The condition these displaced are forced to live in is cause for concern. But the local PHIs Ravindra Piyaratne, while admitting there are 64 displaced estate workers provided shelter at the school, claims that the squalid conditions they live in are the fault of the displaced.

“They seem to be rather indifferent to primary health care and are always non-cooperative with the health authorities,” he alleged, adding that fortunately no infectious disease has broken out as yet. Even under normal circumstances Shri Ganesha Maha Vidyalaya is poorly equipped and lacks most of the basic facilities.

But converting it into a makeshift shelter has not only strained its facilities, it has also deprived the children of a school, compelling the parents to either keep the children at home or spend money they can hardly afford to send them to schools in adjoining villages.

Students deprived

Palani Ariyandi Saradadevi, a mother forced to spend at least Rs 50 extra to send her children to another school, urges the authorities to vacate the school of the displaced and reopen it for the students. “I can’t continue like this and I don’t have the money,” she says.

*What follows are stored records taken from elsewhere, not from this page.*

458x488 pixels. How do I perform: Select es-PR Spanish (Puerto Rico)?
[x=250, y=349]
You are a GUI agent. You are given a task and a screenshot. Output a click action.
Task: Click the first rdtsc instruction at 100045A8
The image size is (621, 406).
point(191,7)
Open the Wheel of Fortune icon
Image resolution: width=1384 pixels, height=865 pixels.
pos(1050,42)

But vacating the school of the displaced is not easy, as the hills they lived in still remain unstable and they have nowhere else to go. The land is not stable, there can be another earth slip anytime, says Thalaiver Subramaniam.

Another estate worker explains that although they have been given land with newly-built houses, they have been warned of potential landslides and urged to stay away.

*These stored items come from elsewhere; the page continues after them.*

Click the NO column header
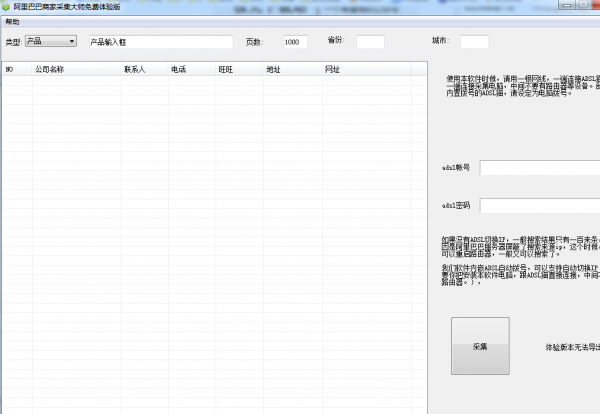The height and width of the screenshot is (414, 600). coord(10,70)
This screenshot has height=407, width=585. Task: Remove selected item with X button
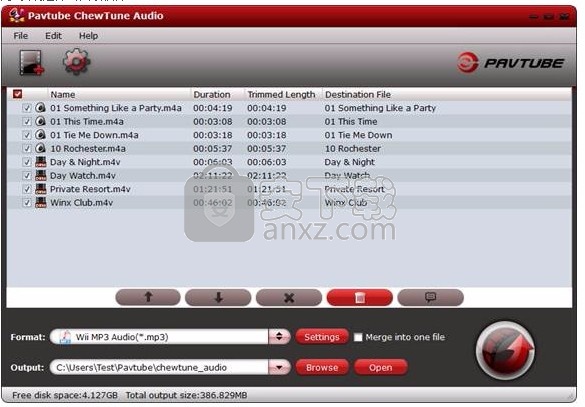click(289, 297)
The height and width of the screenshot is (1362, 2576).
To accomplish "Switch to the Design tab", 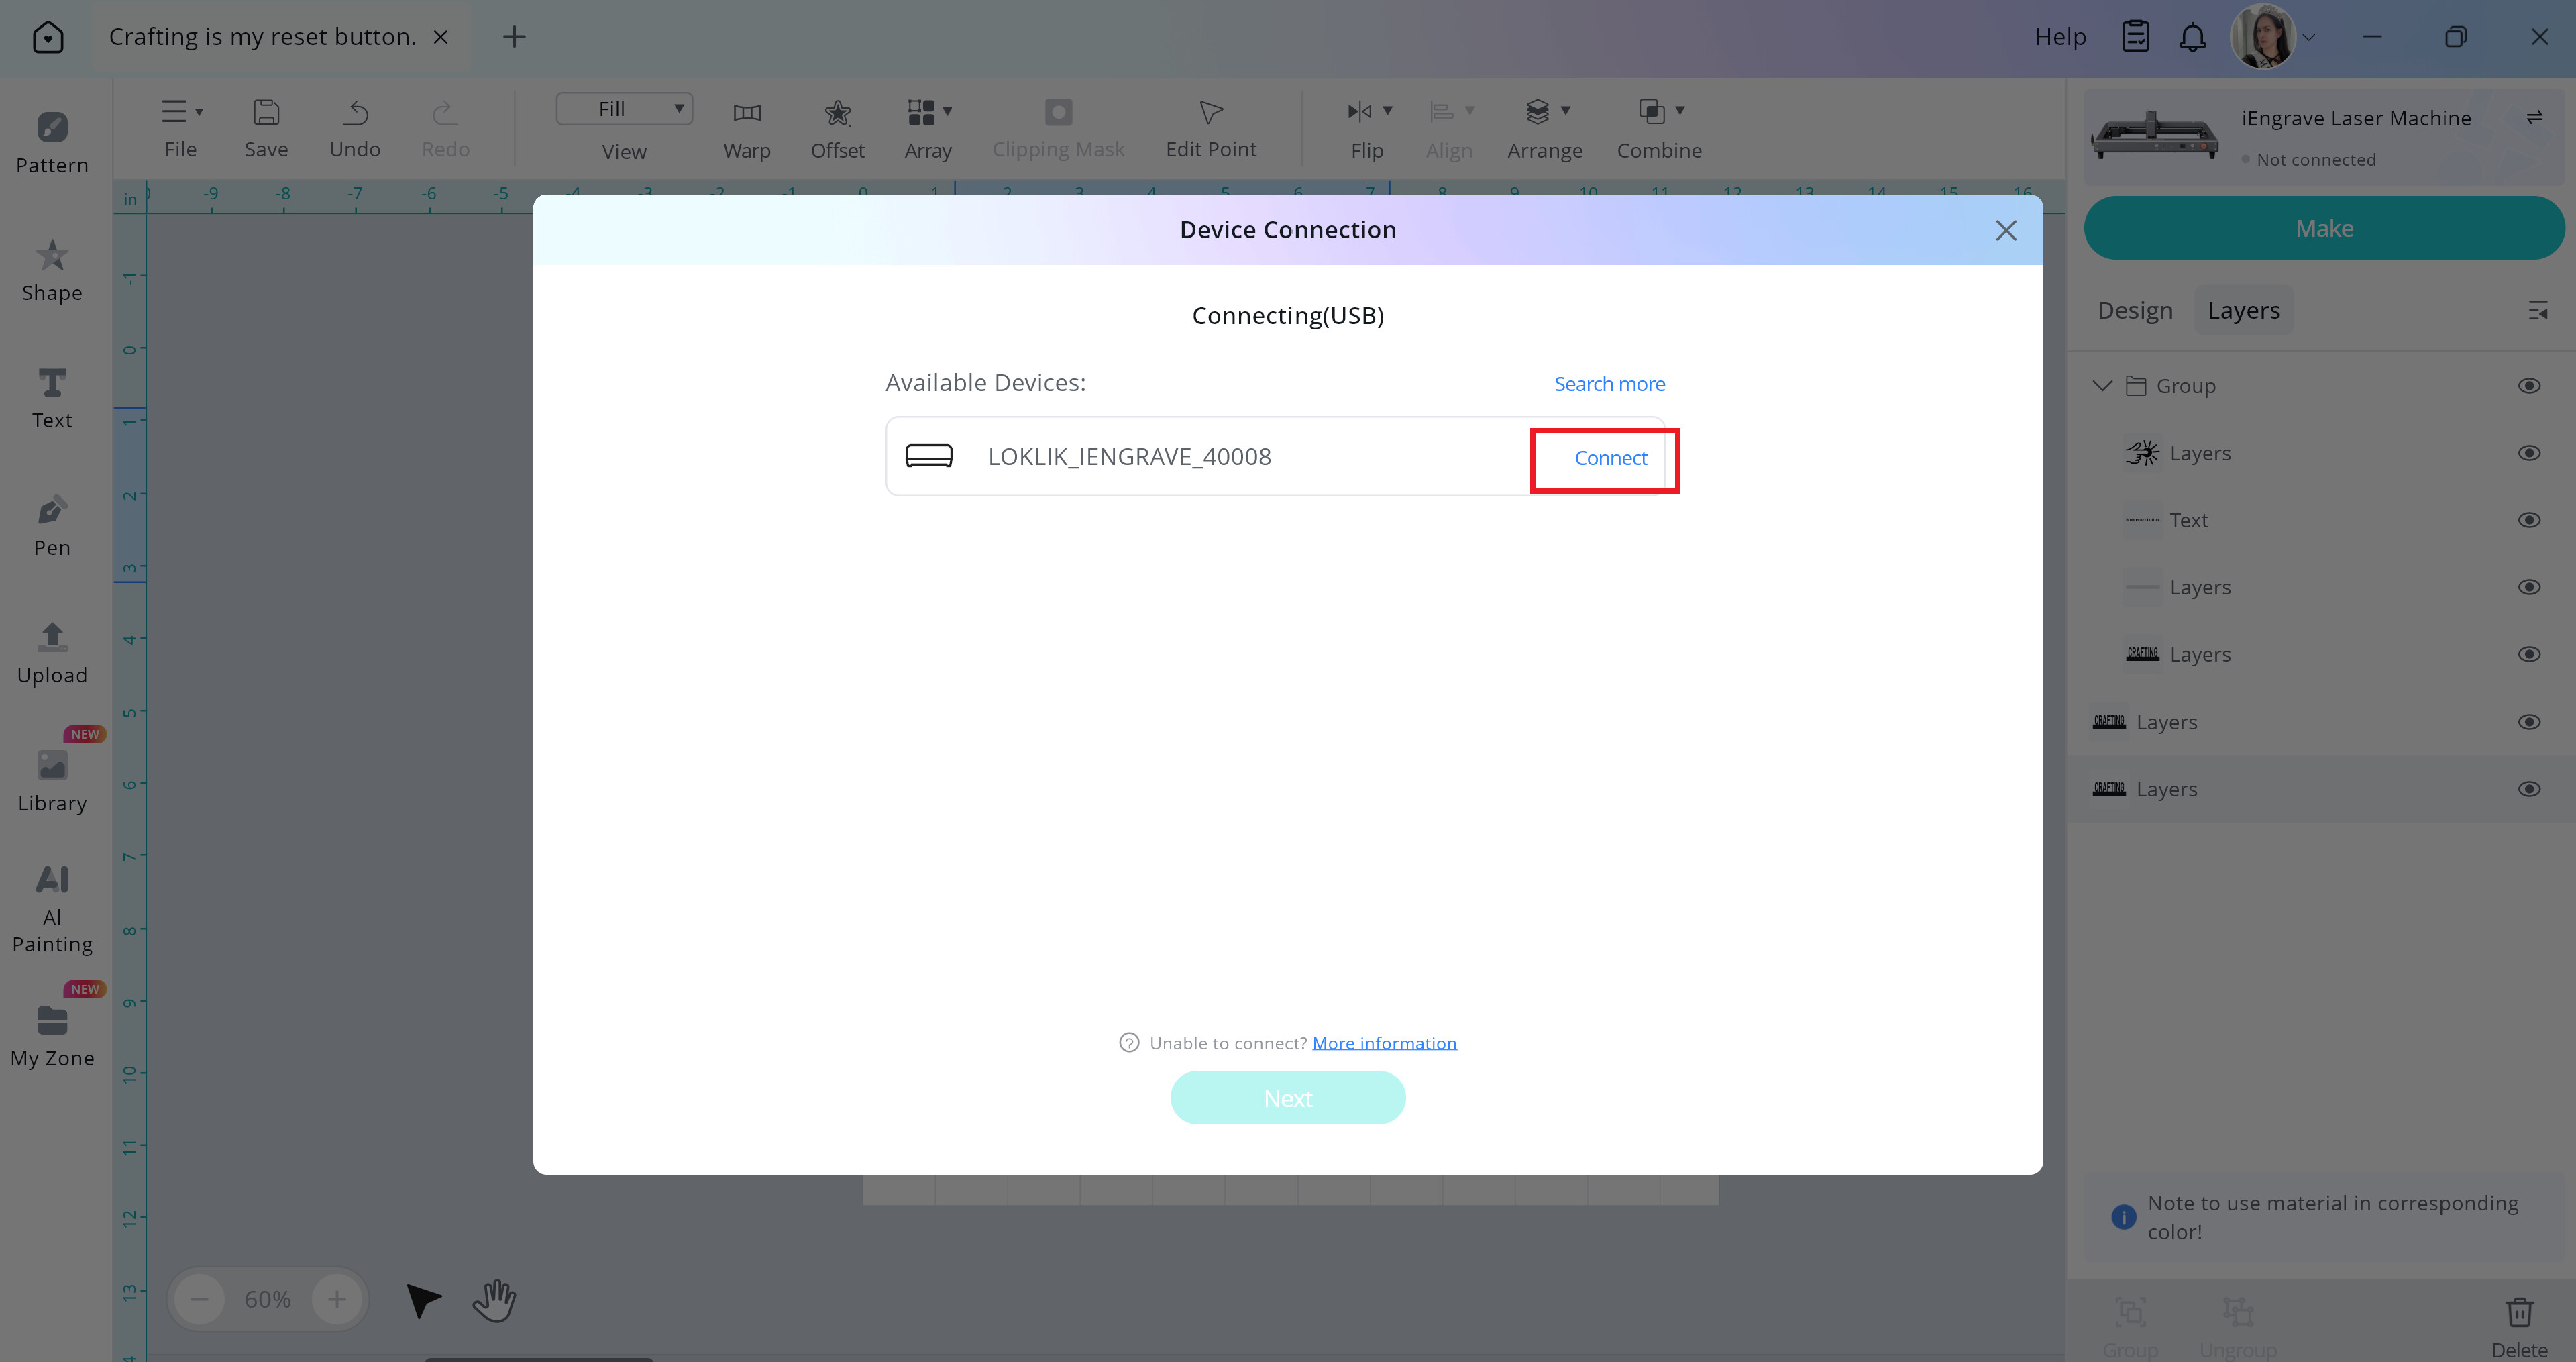I will 2135,310.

Statue of Hindu deity Mahamuni among the debris

At the site where 37 people were buried alive, debris of the disaster has surfaced in several places, a stark reminder of the tragedy that engulfed an entire village. The disaster is beyond comprehension, but giving into superstitious believes, some view it as the wrath of god brought about by the people’s failure to make the proper sacrifice.

Gods must be angry

In fact among the debris that has surfaced in the partially destroyed statue of a Hindu deity, brought from India long years ago. The deity looks lost and forlorn, staring impotently at a dead tree that aptly depicts the devastation the land suffered.

The displaced living in the Punagala factory camp are luckier than their counterparts at Meeriyabedda. Several of them have been provided with new houses by the estate management; although Rs. 2,500 is deducted from their monthly wages towards the cost of construction. They are also provided with electricity and water.

The displaced here are full of praise for the Security Forces that were there for them in their hour of need. However, they are still angry at the manner in which officials of the previous government treated them, hoarding the relief sent by the people, rather than distribute the food and other essentials needed by the people.

They were warned

“Three lorry-loads of food were condemned as unfit for consumption. Others remain intact without being distributed among the needy. It is rumoured that about 1,588 lorry loads had arrived. This is sufficient to feed even the entire village” many point out, adding that if the aid received had been properly distributed, each of the displaced would have received Rs.20 a day.

The National Buildings Research Organisation had conducted research and warned of possible landslides the Meeriyabedda estate locality.

The Grama Niladhari with Disaster Management officials had also held a workshop at the Ganesha Tamil School with 275 participants and had raised awareness among them of the impending disaster, instructing them how to cope up with it.

However, as is human nature, the people of Meeriyabedda had chosen to ignore the warning, convinced it was a ploy to acquire their lands.

Hindsight being 20-20 many estate workers now believe their lives could have been different had they heeded the warning and got the estate management to relocate them to a safe area.

However, the Superintendent of the Ampitikanda Estate pleads ignorance about any landslide warnings, and claims that in the awareness programs he had taken part in there had been no proposal at all to evacuate the people from the area.